A target price of $1,450/oz seems a reasonable place to start, though many industry players see gold easily surpassing $1,500/oz—or even $1,600/oz—this year. While political unrest in Libya threatens to spill into other MENA nations such a Bahrain, Oman and—potentially—oil-rich Saudi Arabia, gold should be well bid as both a hedge against political insecurity and a store of value amidst rising inflation on the back of high oil prices.
But what then? If problems in the Middle East ease—an unlikely scenario, but a scenario, at least—could the bearish sentiment that haunted the gold market at the beginning of the year return?
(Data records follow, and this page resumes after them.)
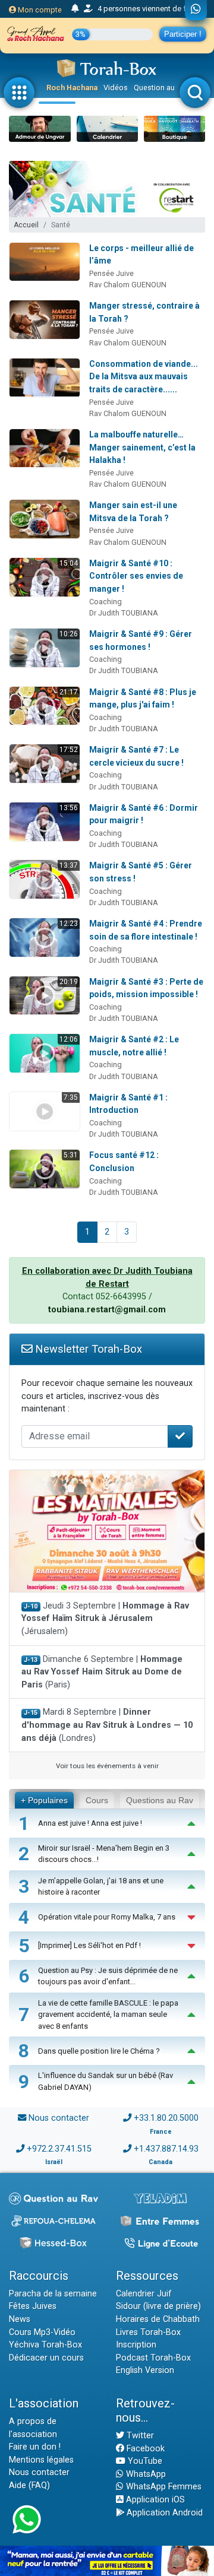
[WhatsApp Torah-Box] (196, 10)
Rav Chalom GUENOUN (127, 284)
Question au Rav (161, 87)
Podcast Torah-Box (153, 2358)
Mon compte (39, 9)
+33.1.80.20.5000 (166, 2118)
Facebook (144, 2449)
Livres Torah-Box (148, 2332)
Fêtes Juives (32, 2306)
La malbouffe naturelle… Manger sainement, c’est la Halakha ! (142, 447)
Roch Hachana (71, 87)
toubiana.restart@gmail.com (107, 1310)
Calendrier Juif (144, 2294)
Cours (97, 1800)
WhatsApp (145, 2474)
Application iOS (154, 2500)
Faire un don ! (35, 2447)
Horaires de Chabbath (158, 2319)
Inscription (136, 2345)
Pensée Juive (111, 273)
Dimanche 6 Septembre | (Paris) (101, 1672)
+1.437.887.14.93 (166, 2149)
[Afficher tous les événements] (75, 8)
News (19, 2319)
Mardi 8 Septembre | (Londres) (107, 1725)
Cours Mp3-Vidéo (42, 2332)
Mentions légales (41, 2460)
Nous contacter (59, 2118)
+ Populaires (44, 1800)
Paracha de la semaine (53, 2294)
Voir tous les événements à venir (107, 1766)
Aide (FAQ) (29, 2485)
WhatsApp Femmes (163, 2487)
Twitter (139, 2436)
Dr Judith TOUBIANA (123, 612)
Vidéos (115, 87)
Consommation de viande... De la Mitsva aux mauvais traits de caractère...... (143, 376)
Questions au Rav (159, 1800)
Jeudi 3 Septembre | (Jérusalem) (105, 1618)
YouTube (143, 2461)
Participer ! (183, 34)
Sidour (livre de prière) (158, 2306)
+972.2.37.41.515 (59, 2149)
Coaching (105, 601)
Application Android (163, 2513)
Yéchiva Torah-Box (45, 2345)
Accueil (26, 225)
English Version (145, 2370)
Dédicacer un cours (46, 2358)
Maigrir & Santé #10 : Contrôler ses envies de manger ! (136, 576)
Some say no. While the market is blinkered toward the storm clouds on the geopolitical horizon, sovereign debt problems—both in the euro zone and further afield—could come back to bite in coming months.
Jacob Rothschild, the well-heeled chairman of London-listed investment trust RIT Capital Partners, has stood by Old Yeller of late, upping RIT’s investment in “real assets” like gold in a bid to protect against economic instability.
“These areas provide some protection from inflation and have performed well for our shareholders,” Mr. Rothschild said in RIT’s most recent report.
RIT also backed a £12.5 million joint equity investment in online gold dealer, BullionVault, by the World Gold Council and growth capital fund, Augmentum Capital, in June, a sign of confidence in the gold market.
As if to cement Mr. Rothschild’s economic concerns, ratings service Standard & Poor’s said Wednesday that it plans to keep a close watch on debt-laden Portugal and Greece for possible credit downgrades, due to a lack of clarity over the “key features” of Europe’s bailout fund, the European Financial Stability Facility.
But despite the challenges of heavy debt, the global economy has been showing signs of growth in recent months, with a string of positive economic data buoying sentiment for so-called “risky” assets such a equities and base metals before problems came to a head in the Middle East.
Whichever way the needle eventually falls for gold this year, one thing looks certain: while tensions head towards fever-pitch in Libya, the only way for gold—at least for now—is up.